Elongate body with Exoskeleton

Abstract

An elongate body adapted to bend in a single plane, comprises a rope extending within a succession of individual tubular elements closely spaced along the rope. Each element has on two opposite sides of the plane an extended section engaging a recess in its neighbouring element, the profiles of the section and recess allowing relative rotation of adjacent elements in said plane. The tubular elements thus form an exoskeleton around the rope which must be breached before the rope can be cut. The geometry of the tubular elements can be such that notwithstanding gaps, the rope cannot be readily accessed unless the exoskeleton is broken.

Claims

1. An elongate body adapted to bend in a single plane, comprising a rope extending within a succession of individual tubular elements closely spaced along the rope, each element having on two opposite sides of said plane an extended section engaging a recess in its neighbouring element, the profiles of the section and recess allowing relative rotation of adjacent elements in said plane.

2. A body according to claim 1 wherein the rope is a wire rope.

3. A body according to claim 2 wherein the rope is a compacted wire rope.

4. A body according to claim 2 wherein the rope comprises metallic strands wound round an helically wound metallic core.

5. A body according to claim 1 wherein the extended sections and recesses on said two opposite sides define the limits to which the body can be bent in both senses in said plane.

6. A body according to claim 1 wherein the tubular elements have on a third side substantially perpendicular to said plane juxtaposed sections that restrict bending of the body to one direction in said plane.

7. A body according to claim 1 wherein each tubular element comprises a cut-resistant material.

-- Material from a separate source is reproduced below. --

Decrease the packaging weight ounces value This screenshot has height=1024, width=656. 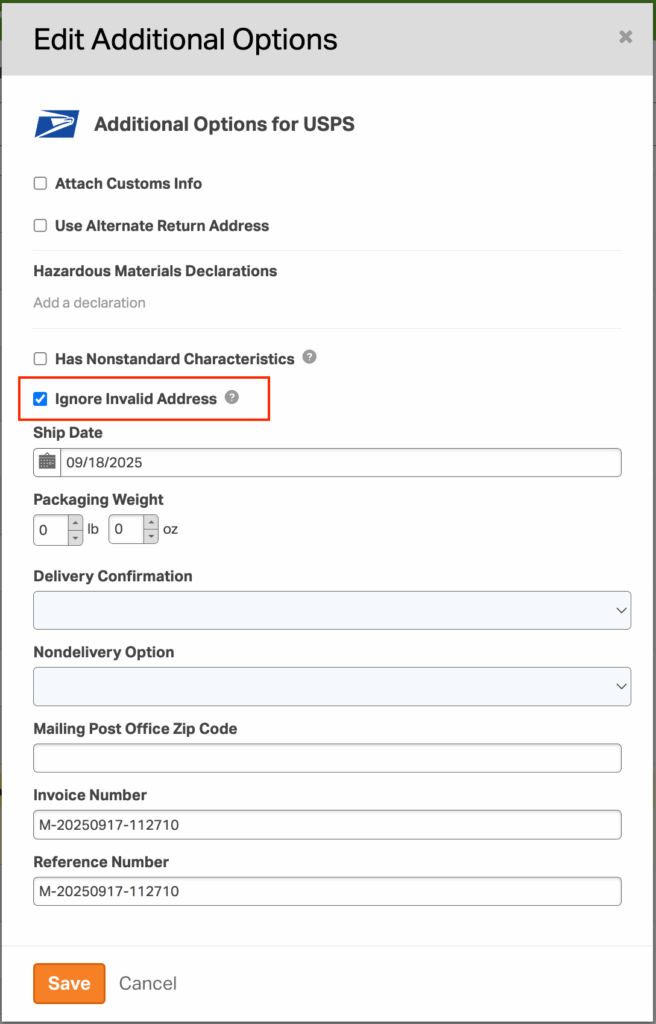point(151,537)
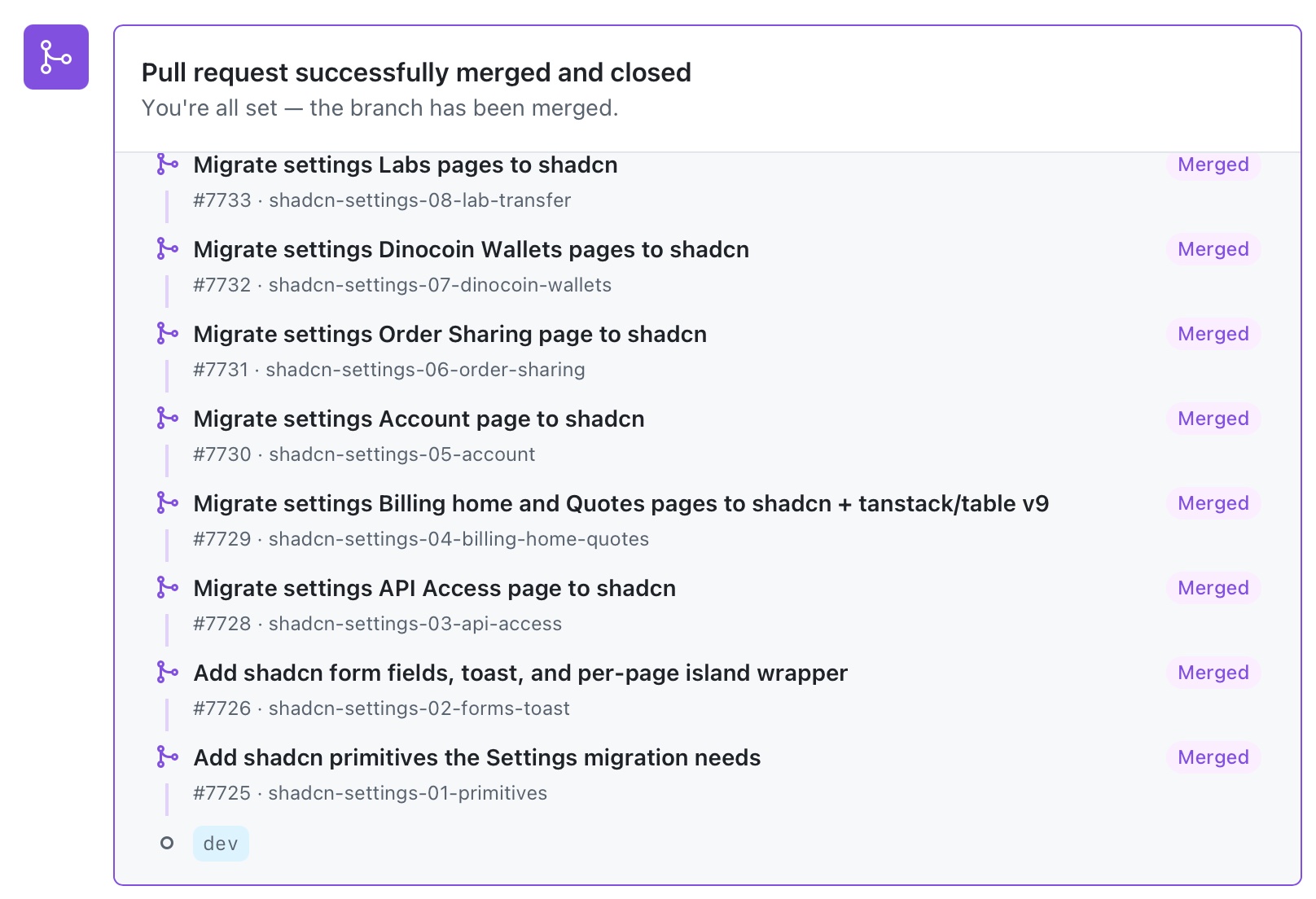
Task: Click merge icon beside Labs pages PR
Action: pos(167,164)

8. A body according to claim 1 including shims or a resin polymer filler around the rope within each tubular element.

9. A body according to claim 1 wherein each tubular element is a skeletal structure.

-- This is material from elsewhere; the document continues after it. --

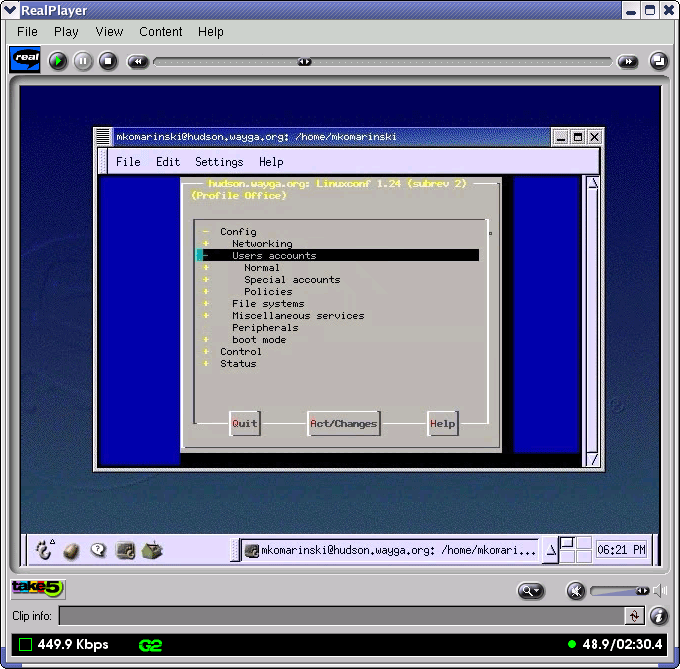Click the volume slider handle
This screenshot has height=669, width=680.
pyautogui.click(x=642, y=591)
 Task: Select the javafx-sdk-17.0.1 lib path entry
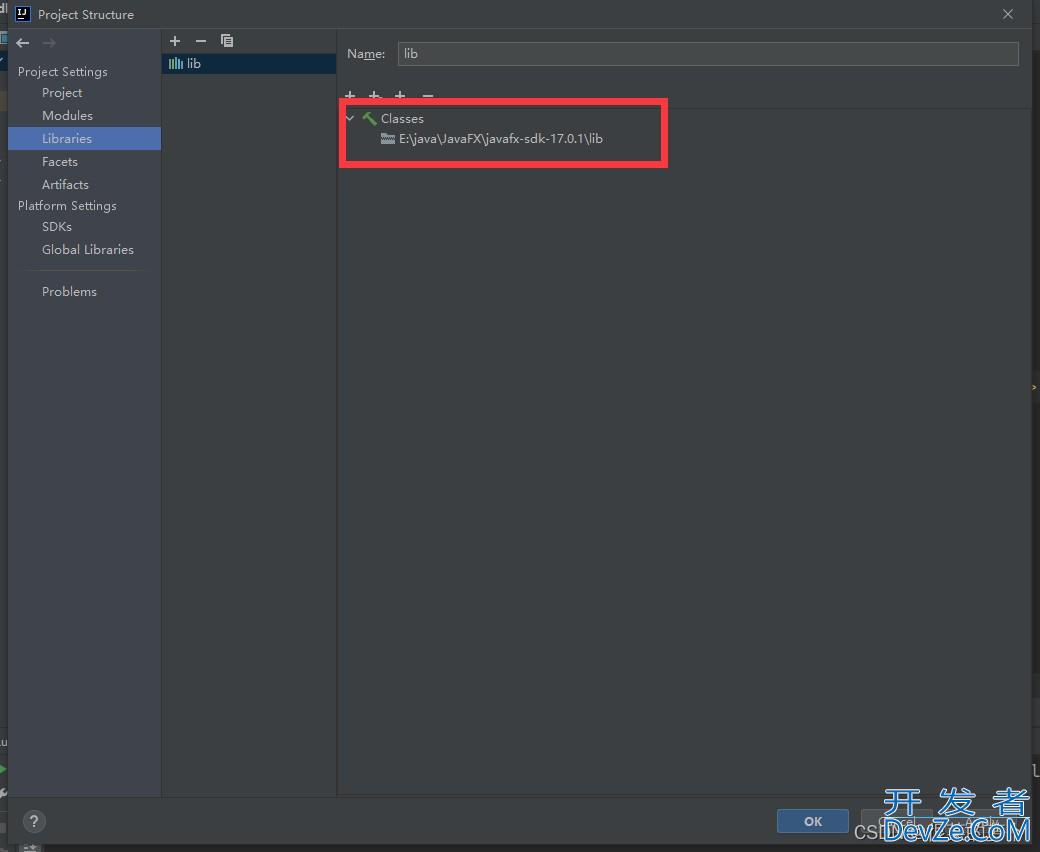[x=500, y=139]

10. A body according to claim 1 wherein each tubular element is a perforated tube.

11. A body according to claim 1 wherein each element comprises a single metal pressing cut to shape and closed into a tube with the closing edges secured by one of crimping clinching and welding.

12. A body according to claim 1 wherein each element comprises two matching metal pressings cut to shape and closed into a tube with the closing edges secured by one of crimping clinching and welding.

13. A body according to claim 11 wherein the pressings are formed with ridges creating a channel for reinforcing strips.

14. A body according to claim 1 wherein each tubular element has on at least one side of said plane a reinforcing strip aligned with the engaging extended sections and recesses.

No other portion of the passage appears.